If you are new to trading, you may try some demo platforms, allowing you to play around with virtual funds and learn how you can trade crypto futures. As we know, financial knowledge is crucial for investing money.
Moreover, for investing in crypto futures, you don’t need a crypto wallet, as they are based on cash.
Benefits of crypto futures for traders
Well, crypto futures investments can be a great opportunity for portfolio growth. Actually, this type of trading may even double its value in a single transaction. And yet, you shouldn’t underestimate the risk you’re taking.
White spot transactions bring profit to the investors, when prices are growing, investing in crypto futures can bring money when the quotes fall. That type of investment strategy gives much more opportunity for flexibility and freedom.
Of course, when we talk about crypto investment, we can not miss Bitcoin. Actually, Bitcoin futures provide a great deal of goals for parties in the BTC ecosystem.
Bitcoin futures are a great way for investors to protect their positions. When traders bet on BTC prices, the rise in the spot market may decide to short its futures.
Furthermore, they are able to profit, no matter if the price goes up or down.
Bitcoin futures operate in a fully regulated market, under the Commodity Futures Trading Commission in the US. And while some traders consider Bitcoin risky, we believe that Bitcoin futures may attract a new group of traders.
A strategy example
First thing to know, when investing in Bitcoin futures, is that you have to consider the contract's maturity.

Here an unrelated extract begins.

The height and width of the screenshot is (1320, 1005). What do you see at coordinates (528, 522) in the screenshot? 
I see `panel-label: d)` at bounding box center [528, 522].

Let’s say that the current price of Bitcoin is $10 000. If you buy 10 000 futures contracts at $1 on Bitcoin, you indirectly invest in 1 BTC.
After that, you can bet on Bitcoin’s price going up or down. Both ways, the exchange platform will pair you with someone betting the opposite way.
So, when the contracts reach maturity, one of the traders will have to pay up.
Although it seems simple, crypto futures trading is as risky as any other cryptocurrency investment. It requires knowledge and understanding of the market and can bring both great profits and extreme losses.